*WHAT TO DO*
Copy each of the items below word for word, keeping every line intact.

☆ ☆ ☆ ☆ ☆

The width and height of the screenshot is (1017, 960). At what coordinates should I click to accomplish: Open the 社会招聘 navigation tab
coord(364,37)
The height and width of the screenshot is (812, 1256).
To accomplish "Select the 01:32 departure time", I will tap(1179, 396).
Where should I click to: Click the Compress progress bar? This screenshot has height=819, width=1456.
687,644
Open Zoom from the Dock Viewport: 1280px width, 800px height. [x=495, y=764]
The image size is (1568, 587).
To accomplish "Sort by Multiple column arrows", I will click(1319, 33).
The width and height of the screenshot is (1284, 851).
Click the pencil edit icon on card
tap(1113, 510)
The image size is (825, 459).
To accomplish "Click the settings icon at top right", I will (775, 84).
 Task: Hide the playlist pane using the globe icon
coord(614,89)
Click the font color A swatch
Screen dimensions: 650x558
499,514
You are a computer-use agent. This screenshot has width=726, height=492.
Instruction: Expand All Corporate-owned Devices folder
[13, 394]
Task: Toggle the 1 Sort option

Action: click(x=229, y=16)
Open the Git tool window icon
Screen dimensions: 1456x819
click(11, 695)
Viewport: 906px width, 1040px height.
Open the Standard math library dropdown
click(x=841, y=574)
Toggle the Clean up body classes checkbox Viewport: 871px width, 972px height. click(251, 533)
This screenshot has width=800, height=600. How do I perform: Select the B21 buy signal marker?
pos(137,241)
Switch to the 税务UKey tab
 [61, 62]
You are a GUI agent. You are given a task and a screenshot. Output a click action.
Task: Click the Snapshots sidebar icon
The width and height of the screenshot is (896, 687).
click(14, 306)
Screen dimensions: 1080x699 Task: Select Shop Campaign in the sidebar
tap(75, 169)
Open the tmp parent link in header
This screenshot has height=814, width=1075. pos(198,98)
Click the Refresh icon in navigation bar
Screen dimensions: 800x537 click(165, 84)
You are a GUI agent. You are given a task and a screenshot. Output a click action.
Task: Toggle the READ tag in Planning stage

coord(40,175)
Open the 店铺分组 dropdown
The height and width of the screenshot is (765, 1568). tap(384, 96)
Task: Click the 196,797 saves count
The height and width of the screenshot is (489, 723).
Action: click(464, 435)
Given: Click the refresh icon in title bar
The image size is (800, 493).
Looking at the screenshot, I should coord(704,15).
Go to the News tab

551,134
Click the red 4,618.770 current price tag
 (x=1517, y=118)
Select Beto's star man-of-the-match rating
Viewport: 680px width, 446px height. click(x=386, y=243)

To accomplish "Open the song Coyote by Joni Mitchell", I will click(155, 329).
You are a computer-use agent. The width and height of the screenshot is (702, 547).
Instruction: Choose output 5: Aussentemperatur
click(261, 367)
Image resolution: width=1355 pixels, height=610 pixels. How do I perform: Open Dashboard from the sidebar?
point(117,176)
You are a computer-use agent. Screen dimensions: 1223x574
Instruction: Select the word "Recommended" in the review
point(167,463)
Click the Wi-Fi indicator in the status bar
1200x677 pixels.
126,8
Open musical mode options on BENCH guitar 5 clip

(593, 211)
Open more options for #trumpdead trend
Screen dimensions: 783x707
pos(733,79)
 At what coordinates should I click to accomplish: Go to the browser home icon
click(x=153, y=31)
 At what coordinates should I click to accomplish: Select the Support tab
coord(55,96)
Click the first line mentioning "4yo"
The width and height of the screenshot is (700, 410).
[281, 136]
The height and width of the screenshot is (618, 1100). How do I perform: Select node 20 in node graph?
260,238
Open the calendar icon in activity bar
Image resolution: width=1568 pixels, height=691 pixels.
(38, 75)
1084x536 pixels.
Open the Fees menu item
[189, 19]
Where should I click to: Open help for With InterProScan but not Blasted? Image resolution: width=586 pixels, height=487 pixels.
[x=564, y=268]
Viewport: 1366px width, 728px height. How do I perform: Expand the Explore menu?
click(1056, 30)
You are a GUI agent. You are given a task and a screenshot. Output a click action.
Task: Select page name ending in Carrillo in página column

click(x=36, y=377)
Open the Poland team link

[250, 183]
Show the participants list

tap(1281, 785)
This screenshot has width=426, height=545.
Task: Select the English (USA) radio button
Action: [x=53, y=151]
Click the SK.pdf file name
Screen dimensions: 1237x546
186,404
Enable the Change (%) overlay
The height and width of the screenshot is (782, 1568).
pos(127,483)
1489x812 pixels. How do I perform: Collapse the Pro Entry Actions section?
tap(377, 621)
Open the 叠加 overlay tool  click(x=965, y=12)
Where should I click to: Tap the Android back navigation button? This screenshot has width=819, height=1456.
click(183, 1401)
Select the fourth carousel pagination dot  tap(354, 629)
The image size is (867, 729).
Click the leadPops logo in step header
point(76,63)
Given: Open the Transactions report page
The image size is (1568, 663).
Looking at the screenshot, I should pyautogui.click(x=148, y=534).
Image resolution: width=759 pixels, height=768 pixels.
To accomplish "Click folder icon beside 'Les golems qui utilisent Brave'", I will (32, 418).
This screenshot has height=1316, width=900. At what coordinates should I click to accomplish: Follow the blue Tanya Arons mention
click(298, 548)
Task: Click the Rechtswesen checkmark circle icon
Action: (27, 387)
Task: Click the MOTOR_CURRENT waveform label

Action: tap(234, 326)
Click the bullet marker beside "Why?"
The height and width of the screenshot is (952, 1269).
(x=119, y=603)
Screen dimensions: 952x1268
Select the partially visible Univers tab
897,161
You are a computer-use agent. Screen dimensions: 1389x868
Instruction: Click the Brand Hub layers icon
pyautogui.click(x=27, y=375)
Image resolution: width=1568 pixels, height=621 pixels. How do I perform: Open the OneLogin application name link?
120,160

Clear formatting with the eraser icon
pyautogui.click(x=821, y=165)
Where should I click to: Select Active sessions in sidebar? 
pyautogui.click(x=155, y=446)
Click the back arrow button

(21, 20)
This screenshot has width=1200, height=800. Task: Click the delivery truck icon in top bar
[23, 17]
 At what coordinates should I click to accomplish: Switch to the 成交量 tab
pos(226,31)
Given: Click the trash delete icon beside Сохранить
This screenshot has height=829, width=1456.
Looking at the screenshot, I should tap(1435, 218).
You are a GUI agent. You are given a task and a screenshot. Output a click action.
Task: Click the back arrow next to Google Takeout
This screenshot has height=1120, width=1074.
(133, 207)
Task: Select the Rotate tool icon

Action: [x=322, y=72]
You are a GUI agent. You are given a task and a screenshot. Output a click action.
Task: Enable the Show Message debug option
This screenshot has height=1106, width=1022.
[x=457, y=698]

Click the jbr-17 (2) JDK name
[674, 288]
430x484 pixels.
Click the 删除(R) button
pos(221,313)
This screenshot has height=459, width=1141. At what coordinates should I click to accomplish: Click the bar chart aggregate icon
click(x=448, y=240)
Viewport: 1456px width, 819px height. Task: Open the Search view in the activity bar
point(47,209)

☆ ☆ ☆ ☆ ☆

*EXPECTED OUTPUT*
The width and height of the screenshot is (1017, 960). At what coordinates should I click to accomplish: Open the 社会招聘 navigation tab
coord(364,37)
The height and width of the screenshot is (812, 1256).
To accomplish "Select the 01:32 departure time", I will tap(1179, 396).
Where should I click to: Click the Compress progress bar? This screenshot has height=819, width=1456.
687,644
Open Zoom from the Dock Viewport: 1280px width, 800px height. [x=495, y=764]
The image size is (1568, 587).
To accomplish "Sort by Multiple column arrows", I will click(1319, 33).
The width and height of the screenshot is (1284, 851).
Click the pencil edit icon on card
tap(1113, 510)
The image size is (825, 459).
To accomplish "Click the settings icon at top right", I will (775, 84).
 Task: Hide the playlist pane using the globe icon
coord(614,89)
Click the font color A swatch
Screen dimensions: 650x558
499,514
You are a computer-use agent. This screenshot has width=726, height=492.
Instruction: Expand All Corporate-owned Devices folder
[13, 394]
Task: Toggle the 1 Sort option

Action: click(x=229, y=16)
Open the Git tool window icon
Screen dimensions: 1456x819
click(11, 695)
Viewport: 906px width, 1040px height.
Open the Standard math library dropdown
click(x=841, y=574)
Toggle the Clean up body classes checkbox Viewport: 871px width, 972px height. click(251, 533)
This screenshot has width=800, height=600. How do I perform: Select the B21 buy signal marker?
pos(137,241)
Switch to the 税务UKey tab
 [61, 62]
You are a GUI agent. You are given a task and a screenshot. Output a click action.
Task: Click the Snapshots sidebar icon
The width and height of the screenshot is (896, 687).
click(14, 306)
Screen dimensions: 1080x699 Task: Select Shop Campaign in the sidebar
tap(75, 169)
Open the tmp parent link in header
This screenshot has height=814, width=1075. pos(198,98)
Click the Refresh icon in navigation bar
Screen dimensions: 800x537 click(165, 84)
You are a GUI agent. You are given a task and a screenshot. Output a click action.
Task: Toggle the READ tag in Planning stage

coord(40,175)
Open the 店铺分组 dropdown
The height and width of the screenshot is (765, 1568). tap(384, 96)
Task: Click the 196,797 saves count
The height and width of the screenshot is (489, 723).
Action: click(464, 435)
Given: Click the refresh icon in title bar
The image size is (800, 493).
Looking at the screenshot, I should coord(704,15).
Go to the News tab

551,134
Click the red 4,618.770 current price tag
 (x=1517, y=118)
Select Beto's star man-of-the-match rating
Viewport: 680px width, 446px height. click(x=386, y=243)

To accomplish "Open the song Coyote by Joni Mitchell", I will click(155, 329).
You are a computer-use agent. The width and height of the screenshot is (702, 547).
Instruction: Choose output 5: Aussentemperatur
click(261, 367)
Image resolution: width=1355 pixels, height=610 pixels. How do I perform: Open Dashboard from the sidebar?
point(117,176)
You are a computer-use agent. Screen dimensions: 1223x574
Instruction: Select the word "Recommended" in the review
point(167,463)
Click the Wi-Fi indicator in the status bar
1200x677 pixels.
126,8
Open musical mode options on BENCH guitar 5 clip

(593, 211)
Open more options for #trumpdead trend
Screen dimensions: 783x707
pos(733,79)
 At what coordinates should I click to accomplish: Go to the browser home icon
click(x=153, y=31)
 At what coordinates should I click to accomplish: Select the Support tab
coord(55,96)
Click the first line mentioning "4yo"
The width and height of the screenshot is (700, 410).
[281, 136]
The height and width of the screenshot is (618, 1100). How do I perform: Select node 20 in node graph?
260,238
Open the calendar icon in activity bar
Image resolution: width=1568 pixels, height=691 pixels.
(38, 75)
1084x536 pixels.
Open the Fees menu item
[189, 19]
Where should I click to: Open help for With InterProScan but not Blasted? Image resolution: width=586 pixels, height=487 pixels.
[x=564, y=268]
Viewport: 1366px width, 728px height. How do I perform: Expand the Explore menu?
click(1056, 30)
You are a GUI agent. You are given a task and a screenshot. Output a click action.
Task: Select page name ending in Carrillo in página column

click(x=36, y=377)
Open the Poland team link

[250, 183]
Show the participants list

tap(1281, 785)
This screenshot has width=426, height=545.
Task: Select the English (USA) radio button
Action: [x=53, y=151]
Click the SK.pdf file name
Screen dimensions: 1237x546
186,404
Enable the Change (%) overlay
The height and width of the screenshot is (782, 1568).
pos(127,483)
1489x812 pixels. How do I perform: Collapse the Pro Entry Actions section?
tap(377, 621)
Open the 叠加 overlay tool  click(x=965, y=12)
Where should I click to: Tap the Android back navigation button? This screenshot has width=819, height=1456.
click(183, 1401)
Select the fourth carousel pagination dot  tap(354, 629)
The image size is (867, 729).
Click the leadPops logo in step header
point(76,63)
Given: Open the Transactions report page
The image size is (1568, 663).
Looking at the screenshot, I should pyautogui.click(x=148, y=534).
Image resolution: width=759 pixels, height=768 pixels.
To accomplish "Click folder icon beside 'Les golems qui utilisent Brave'", I will (32, 418).
This screenshot has height=1316, width=900. At what coordinates should I click to accomplish: Follow the blue Tanya Arons mention
click(298, 548)
Task: Click the Rechtswesen checkmark circle icon
Action: (27, 387)
Task: Click the MOTOR_CURRENT waveform label

Action: tap(234, 326)
Click the bullet marker beside "Why?"
The height and width of the screenshot is (952, 1269).
(x=119, y=603)
Screen dimensions: 952x1268
Select the partially visible Univers tab
897,161
You are a computer-use agent. Screen dimensions: 1389x868
Instruction: Click the Brand Hub layers icon
pyautogui.click(x=27, y=375)
Image resolution: width=1568 pixels, height=621 pixels. How do I perform: Open the OneLogin application name link?
120,160

Clear formatting with the eraser icon
pyautogui.click(x=821, y=165)
Where should I click to: Select Active sessions in sidebar? 
pyautogui.click(x=155, y=446)
Click the back arrow button

(21, 20)
This screenshot has width=1200, height=800. Task: Click the delivery truck icon in top bar
[23, 17]
 At what coordinates should I click to accomplish: Switch to the 成交量 tab
pos(226,31)
Given: Click the trash delete icon beside Сохранить
This screenshot has height=829, width=1456.
Looking at the screenshot, I should tap(1435, 218).
You are a GUI agent. You are given a task and a screenshot. Output a click action.
Task: Click the back arrow next to Google Takeout
This screenshot has height=1120, width=1074.
(133, 207)
Task: Select the Rotate tool icon

Action: [x=322, y=72]
You are a GUI agent. You are given a task and a screenshot. Output a click action.
Task: Enable the Show Message debug option
This screenshot has height=1106, width=1022.
[x=457, y=698]

Click the jbr-17 (2) JDK name
[674, 288]
430x484 pixels.
Click the 删除(R) button
pos(221,313)
This screenshot has height=459, width=1141. At what coordinates should I click to accomplish: Click the bar chart aggregate icon
click(x=448, y=240)
Viewport: 1456px width, 819px height. Task: Open the Search view in the activity bar
point(47,209)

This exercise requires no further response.